◆ To do
Copy out the lines of the listing word for word, from the line containing "Where should I click to: Add" up to and including the line containing "pos(2204,539)".

##########

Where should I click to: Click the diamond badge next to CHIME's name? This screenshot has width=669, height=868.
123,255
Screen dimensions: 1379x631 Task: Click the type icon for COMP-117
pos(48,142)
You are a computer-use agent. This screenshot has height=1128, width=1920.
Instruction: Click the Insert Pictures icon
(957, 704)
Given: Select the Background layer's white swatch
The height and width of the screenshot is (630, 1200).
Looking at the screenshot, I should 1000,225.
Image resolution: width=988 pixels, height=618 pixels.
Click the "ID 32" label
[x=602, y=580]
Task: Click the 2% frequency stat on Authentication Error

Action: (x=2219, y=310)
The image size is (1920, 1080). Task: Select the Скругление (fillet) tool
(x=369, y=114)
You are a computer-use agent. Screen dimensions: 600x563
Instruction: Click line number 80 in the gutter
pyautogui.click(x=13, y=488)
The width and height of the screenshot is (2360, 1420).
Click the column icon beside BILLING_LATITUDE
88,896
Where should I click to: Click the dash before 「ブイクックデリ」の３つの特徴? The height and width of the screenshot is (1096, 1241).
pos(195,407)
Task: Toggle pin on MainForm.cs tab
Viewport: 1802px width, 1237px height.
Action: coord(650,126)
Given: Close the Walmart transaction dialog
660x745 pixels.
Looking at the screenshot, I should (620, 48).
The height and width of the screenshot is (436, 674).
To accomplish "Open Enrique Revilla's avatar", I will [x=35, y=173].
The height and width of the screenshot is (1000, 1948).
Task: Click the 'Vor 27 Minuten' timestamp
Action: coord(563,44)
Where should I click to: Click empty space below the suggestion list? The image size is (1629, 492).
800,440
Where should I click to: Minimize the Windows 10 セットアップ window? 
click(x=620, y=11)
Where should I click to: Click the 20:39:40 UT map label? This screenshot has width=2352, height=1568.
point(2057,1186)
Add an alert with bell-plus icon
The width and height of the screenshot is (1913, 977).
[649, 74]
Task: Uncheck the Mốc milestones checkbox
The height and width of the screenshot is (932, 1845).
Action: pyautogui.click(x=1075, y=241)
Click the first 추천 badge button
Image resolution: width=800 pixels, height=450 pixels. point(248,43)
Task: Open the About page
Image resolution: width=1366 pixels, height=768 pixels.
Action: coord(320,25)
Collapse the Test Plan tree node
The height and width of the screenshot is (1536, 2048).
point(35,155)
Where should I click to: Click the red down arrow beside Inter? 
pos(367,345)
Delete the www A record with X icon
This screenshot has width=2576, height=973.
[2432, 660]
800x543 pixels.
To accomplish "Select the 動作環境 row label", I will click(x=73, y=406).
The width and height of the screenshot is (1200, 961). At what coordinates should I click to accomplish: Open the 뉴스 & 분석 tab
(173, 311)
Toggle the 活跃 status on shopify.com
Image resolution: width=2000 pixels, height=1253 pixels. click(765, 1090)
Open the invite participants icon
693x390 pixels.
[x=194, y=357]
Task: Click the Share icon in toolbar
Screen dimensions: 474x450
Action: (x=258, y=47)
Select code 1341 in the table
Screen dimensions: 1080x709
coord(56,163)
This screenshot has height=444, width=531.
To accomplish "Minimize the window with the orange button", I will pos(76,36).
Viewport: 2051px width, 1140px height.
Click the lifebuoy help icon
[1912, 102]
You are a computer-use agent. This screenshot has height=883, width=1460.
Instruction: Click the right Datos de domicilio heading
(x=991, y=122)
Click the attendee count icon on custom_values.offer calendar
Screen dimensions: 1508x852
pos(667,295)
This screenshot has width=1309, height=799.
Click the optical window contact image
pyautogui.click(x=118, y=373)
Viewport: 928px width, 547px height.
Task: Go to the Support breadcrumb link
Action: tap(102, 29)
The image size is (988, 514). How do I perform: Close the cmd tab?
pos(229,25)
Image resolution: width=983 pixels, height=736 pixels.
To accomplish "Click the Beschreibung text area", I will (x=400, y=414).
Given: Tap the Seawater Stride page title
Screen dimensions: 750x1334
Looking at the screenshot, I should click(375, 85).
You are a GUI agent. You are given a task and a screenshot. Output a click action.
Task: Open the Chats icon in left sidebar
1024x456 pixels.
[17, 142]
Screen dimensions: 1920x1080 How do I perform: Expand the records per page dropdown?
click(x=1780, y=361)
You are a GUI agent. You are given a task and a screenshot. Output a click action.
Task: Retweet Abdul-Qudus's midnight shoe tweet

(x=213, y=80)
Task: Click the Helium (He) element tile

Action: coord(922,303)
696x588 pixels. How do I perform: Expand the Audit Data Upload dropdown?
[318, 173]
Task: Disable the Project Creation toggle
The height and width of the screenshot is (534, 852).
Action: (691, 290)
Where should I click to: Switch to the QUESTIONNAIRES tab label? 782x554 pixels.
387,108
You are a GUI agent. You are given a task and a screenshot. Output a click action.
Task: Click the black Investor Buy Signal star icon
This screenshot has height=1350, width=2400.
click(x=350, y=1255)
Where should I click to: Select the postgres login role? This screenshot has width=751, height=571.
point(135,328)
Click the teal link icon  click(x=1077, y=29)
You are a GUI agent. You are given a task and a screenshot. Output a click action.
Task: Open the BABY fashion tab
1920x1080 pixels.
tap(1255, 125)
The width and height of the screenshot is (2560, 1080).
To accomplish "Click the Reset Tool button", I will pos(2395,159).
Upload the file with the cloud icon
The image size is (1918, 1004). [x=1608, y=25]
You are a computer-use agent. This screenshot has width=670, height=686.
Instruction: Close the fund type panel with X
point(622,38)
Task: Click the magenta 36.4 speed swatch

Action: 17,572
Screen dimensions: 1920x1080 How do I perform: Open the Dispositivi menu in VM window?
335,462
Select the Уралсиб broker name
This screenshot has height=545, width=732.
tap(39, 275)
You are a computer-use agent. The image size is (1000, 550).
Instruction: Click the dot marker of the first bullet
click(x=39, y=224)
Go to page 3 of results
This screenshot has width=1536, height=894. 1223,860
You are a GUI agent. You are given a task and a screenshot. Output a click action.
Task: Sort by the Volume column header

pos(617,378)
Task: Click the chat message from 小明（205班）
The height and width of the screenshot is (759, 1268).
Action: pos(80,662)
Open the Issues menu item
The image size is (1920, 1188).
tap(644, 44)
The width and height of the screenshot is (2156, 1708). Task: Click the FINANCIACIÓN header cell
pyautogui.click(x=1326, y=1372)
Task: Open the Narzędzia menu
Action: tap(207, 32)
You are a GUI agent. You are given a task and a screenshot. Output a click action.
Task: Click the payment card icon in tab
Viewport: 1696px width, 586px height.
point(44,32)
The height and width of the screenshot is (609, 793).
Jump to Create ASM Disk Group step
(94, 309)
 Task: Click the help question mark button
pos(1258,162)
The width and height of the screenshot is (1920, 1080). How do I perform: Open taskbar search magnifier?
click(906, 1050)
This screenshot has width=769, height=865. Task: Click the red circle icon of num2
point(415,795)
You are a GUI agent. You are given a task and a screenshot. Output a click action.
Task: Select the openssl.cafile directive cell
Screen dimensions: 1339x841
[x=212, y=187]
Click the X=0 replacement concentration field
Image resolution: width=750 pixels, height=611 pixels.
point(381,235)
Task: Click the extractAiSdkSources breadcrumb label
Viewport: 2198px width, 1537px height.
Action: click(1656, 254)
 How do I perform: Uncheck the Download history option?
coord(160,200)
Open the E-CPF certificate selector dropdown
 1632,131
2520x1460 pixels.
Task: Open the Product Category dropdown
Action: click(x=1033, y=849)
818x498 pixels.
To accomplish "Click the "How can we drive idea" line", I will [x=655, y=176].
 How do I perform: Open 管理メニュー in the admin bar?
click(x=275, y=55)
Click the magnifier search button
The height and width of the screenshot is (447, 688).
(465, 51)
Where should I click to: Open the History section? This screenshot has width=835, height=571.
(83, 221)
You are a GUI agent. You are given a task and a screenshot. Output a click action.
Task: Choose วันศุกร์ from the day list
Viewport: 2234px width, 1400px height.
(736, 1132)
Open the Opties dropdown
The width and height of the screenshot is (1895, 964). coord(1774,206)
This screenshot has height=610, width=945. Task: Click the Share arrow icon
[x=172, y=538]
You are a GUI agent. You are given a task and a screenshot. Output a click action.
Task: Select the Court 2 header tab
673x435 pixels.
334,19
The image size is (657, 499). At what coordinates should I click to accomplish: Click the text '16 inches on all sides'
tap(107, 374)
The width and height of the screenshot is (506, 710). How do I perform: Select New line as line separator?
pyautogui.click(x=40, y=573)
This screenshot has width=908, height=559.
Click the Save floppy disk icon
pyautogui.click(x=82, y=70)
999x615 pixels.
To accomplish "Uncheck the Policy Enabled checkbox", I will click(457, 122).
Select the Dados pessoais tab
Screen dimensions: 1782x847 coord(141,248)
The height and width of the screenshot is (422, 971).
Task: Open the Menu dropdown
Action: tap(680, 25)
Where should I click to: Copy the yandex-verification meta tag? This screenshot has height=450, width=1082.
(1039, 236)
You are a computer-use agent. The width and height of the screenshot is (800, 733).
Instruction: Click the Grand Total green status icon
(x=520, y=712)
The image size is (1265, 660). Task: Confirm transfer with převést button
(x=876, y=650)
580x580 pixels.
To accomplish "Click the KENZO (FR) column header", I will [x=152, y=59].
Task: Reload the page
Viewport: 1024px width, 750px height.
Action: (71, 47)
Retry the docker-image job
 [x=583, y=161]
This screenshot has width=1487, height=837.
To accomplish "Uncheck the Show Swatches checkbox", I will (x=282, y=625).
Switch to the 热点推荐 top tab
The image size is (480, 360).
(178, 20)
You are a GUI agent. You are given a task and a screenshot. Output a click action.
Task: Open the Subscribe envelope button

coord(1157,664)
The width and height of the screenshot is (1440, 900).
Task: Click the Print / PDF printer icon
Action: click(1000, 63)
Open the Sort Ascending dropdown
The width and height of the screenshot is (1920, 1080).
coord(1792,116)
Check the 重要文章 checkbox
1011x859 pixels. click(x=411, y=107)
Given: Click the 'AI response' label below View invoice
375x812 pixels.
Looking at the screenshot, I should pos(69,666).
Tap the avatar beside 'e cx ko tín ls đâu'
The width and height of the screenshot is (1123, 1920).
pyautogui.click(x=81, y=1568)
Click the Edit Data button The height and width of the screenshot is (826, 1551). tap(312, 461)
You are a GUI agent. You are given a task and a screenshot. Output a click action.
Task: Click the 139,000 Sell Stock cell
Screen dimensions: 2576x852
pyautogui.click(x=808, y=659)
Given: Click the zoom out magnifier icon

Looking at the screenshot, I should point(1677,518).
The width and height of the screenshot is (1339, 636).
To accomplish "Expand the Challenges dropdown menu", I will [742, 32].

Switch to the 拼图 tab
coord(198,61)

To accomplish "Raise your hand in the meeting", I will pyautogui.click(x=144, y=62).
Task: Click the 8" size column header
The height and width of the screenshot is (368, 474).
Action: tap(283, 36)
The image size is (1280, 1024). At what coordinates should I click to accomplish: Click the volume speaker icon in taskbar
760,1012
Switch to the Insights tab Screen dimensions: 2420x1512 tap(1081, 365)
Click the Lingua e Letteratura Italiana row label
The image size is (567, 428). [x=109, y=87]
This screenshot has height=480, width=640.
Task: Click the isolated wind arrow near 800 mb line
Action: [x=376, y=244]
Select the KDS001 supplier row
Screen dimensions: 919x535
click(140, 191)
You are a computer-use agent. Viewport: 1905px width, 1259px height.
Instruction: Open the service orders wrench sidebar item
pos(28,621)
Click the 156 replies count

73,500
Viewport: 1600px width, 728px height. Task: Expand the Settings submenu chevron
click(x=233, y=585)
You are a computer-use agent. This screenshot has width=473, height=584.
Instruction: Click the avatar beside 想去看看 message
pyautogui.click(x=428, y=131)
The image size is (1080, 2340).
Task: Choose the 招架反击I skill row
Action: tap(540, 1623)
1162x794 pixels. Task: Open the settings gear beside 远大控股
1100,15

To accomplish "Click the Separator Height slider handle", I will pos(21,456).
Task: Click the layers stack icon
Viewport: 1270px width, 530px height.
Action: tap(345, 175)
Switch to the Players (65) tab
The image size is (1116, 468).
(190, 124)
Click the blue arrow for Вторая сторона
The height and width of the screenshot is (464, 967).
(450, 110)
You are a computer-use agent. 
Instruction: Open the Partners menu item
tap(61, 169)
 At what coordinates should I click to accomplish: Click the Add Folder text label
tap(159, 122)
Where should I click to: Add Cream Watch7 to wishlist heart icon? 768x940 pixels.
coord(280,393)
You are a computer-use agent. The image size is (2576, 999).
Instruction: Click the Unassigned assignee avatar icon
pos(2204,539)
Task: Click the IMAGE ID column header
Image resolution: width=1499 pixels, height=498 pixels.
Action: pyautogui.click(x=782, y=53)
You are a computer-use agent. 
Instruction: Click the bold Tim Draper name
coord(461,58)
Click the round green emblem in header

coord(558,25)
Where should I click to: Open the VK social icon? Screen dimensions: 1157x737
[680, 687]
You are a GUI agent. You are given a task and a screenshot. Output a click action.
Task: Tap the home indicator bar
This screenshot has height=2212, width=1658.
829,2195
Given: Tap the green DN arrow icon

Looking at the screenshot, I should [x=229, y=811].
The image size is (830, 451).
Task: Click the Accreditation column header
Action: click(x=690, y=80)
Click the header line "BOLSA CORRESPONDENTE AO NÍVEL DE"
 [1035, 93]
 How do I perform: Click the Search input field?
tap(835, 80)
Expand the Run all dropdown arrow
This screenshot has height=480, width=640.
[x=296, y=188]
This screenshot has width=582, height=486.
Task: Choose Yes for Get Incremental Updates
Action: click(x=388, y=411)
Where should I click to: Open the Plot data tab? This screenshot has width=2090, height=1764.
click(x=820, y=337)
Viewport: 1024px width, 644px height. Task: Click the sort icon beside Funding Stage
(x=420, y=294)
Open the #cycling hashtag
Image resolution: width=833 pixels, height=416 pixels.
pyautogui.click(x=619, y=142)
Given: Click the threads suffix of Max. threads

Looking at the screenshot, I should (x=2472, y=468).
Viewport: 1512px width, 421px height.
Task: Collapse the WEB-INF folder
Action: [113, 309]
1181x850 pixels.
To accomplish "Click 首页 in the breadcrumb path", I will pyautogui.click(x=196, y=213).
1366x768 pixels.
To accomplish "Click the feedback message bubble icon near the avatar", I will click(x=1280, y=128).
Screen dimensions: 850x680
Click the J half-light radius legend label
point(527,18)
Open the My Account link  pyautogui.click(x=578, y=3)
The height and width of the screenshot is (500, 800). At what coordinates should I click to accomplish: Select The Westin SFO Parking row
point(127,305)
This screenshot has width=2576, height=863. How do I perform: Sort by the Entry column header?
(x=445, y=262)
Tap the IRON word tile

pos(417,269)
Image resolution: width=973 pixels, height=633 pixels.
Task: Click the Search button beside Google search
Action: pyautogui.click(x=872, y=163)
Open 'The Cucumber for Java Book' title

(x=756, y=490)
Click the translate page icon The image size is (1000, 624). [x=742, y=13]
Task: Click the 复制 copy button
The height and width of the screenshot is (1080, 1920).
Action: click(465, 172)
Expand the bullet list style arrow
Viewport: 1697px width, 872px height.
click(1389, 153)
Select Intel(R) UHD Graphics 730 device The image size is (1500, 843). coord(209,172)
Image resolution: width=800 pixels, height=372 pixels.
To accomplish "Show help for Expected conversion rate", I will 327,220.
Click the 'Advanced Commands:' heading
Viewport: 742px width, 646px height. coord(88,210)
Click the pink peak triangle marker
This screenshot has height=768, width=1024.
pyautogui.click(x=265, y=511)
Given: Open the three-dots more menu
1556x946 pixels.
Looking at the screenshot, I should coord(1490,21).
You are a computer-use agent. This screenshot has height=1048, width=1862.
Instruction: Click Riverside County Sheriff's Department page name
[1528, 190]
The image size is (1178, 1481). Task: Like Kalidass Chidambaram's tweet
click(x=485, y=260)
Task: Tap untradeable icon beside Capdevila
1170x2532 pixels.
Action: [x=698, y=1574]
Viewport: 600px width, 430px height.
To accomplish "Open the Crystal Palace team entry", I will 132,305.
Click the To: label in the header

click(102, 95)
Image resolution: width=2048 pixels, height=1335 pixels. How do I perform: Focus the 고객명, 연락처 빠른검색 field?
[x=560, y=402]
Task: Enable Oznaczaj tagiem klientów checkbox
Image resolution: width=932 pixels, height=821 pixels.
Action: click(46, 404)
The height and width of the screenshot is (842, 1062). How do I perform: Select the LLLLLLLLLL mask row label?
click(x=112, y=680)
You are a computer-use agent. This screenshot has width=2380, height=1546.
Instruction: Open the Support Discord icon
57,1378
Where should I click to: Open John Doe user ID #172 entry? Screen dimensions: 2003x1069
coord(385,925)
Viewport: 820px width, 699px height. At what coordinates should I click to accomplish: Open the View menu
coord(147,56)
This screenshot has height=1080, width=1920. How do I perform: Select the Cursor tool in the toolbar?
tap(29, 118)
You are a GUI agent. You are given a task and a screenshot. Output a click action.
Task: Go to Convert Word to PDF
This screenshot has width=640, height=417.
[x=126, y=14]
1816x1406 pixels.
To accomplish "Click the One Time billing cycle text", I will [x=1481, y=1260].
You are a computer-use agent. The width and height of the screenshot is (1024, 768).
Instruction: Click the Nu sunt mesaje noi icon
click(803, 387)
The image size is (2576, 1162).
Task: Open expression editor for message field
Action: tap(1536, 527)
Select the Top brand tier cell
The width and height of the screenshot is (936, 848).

##########

◆ Answer to the problem
Where should I click to: Add Cream Watch7 to wishlist heart icon? 768x940 pixels.
coord(280,393)
You are a computer-use agent. The image size is (2576, 999).
Instruction: Click the Unassigned assignee avatar icon
pos(2204,539)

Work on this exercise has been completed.